An Illustrated History of Ghosts (2022)

This is An Illustrated History of Ghosts (2022), by Adam Allsuch Boardman. Mr. Boardman is also a fan of Usborne’s All About Ghosts (I know this because a little illustration of the book appears in the bibliography in the back). Obviously, he is a fan of many other ghost books, but opening this thing for the first time was accompanied by such a firm feeling of…camaraderie? I struggle to describe in a way that doesn’t invoke Tod Browning’s Freaks. One of us, one of us. It was strange, but not unpleasant.

This is a much better and more thought-out overview of the subject than the Usborne book, honestly. Of particular note is the connection Boardman makes between hauntings and the Spiritualism movement.

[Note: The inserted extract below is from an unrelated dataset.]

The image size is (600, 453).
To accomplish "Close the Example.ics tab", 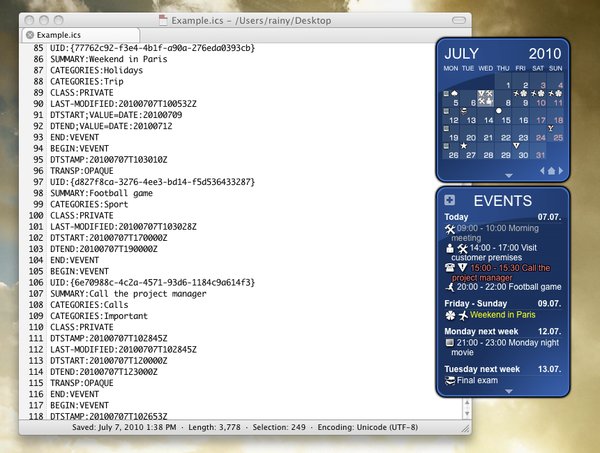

Which should have been obvious, probably, but years of pursuing ghost stories for their own sake really muddies the matter in my brain, and made this book into a powerful revelation about why we seek and see ghosts. I’ll get into that more on Thursday though, because it is even stronger in Boardman’s follow-up.

Boardman’s art is straight-up fantastic. His style is fairly minimalist, concerned with flatness, color and design. He’s a graphic genius, really. The imagery is just, astoundingly rich, not just as entertaining images, but also as information delivery systems. As in comics, the art is just as important to the overall story here as the words. It’s very painstaking, I think, for his process, but makes for a light and insightful experience for the reader. You learn nearly through osmosis.